● REQUIREMENTS: Shift every coordinate in the answers by adding 41 to each number, and write out all the lines below again with their text unchanged. Leave the pictures out of your answer.

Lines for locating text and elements
++++++++++++++++++++

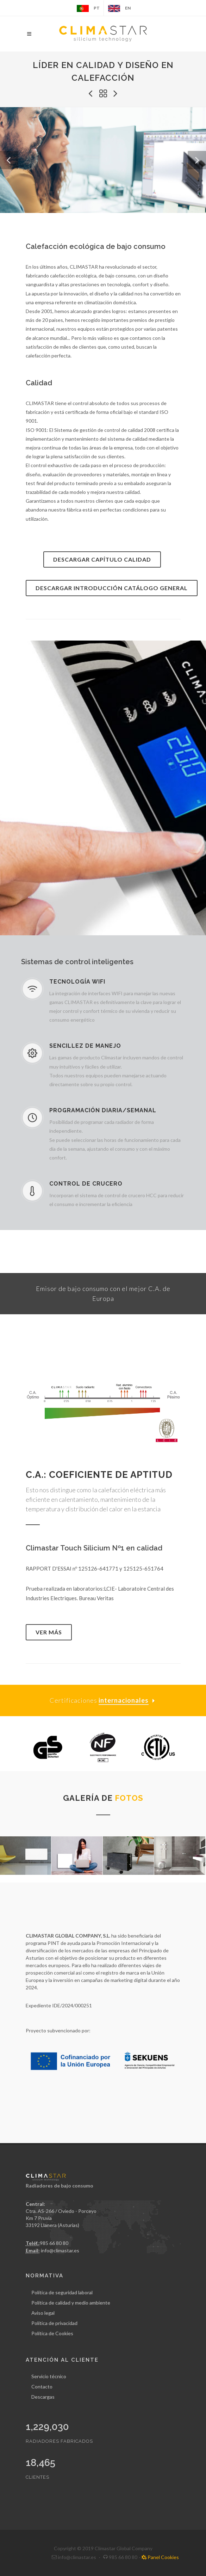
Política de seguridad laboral (62, 2292)
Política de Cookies (52, 2333)
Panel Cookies (160, 2557)
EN (119, 8)
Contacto (41, 2387)
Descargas (43, 2397)
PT (88, 8)
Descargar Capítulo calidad (102, 559)
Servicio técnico (48, 2376)
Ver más (49, 1632)
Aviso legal (43, 2313)
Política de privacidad (54, 2323)
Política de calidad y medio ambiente (70, 2303)
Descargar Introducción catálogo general (112, 588)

++++++++++++++++++++

● OUTPUT BELOW:
Política de seguridad laboral (103, 2333)
Política de Cookies (93, 2374)
Panel Cookies (201, 2598)
EN (160, 49)
Contacto (82, 2428)
Descargas (84, 2438)
PT (129, 49)
Descargar Capítulo calidad (143, 600)
Servicio técnico (89, 2417)
Ver más (90, 1673)
Aviso legal (84, 2354)
Política de privacidad (95, 2364)
Política de calidad y medio ambiente (111, 2344)
Descargar Introducción catálogo general (153, 629)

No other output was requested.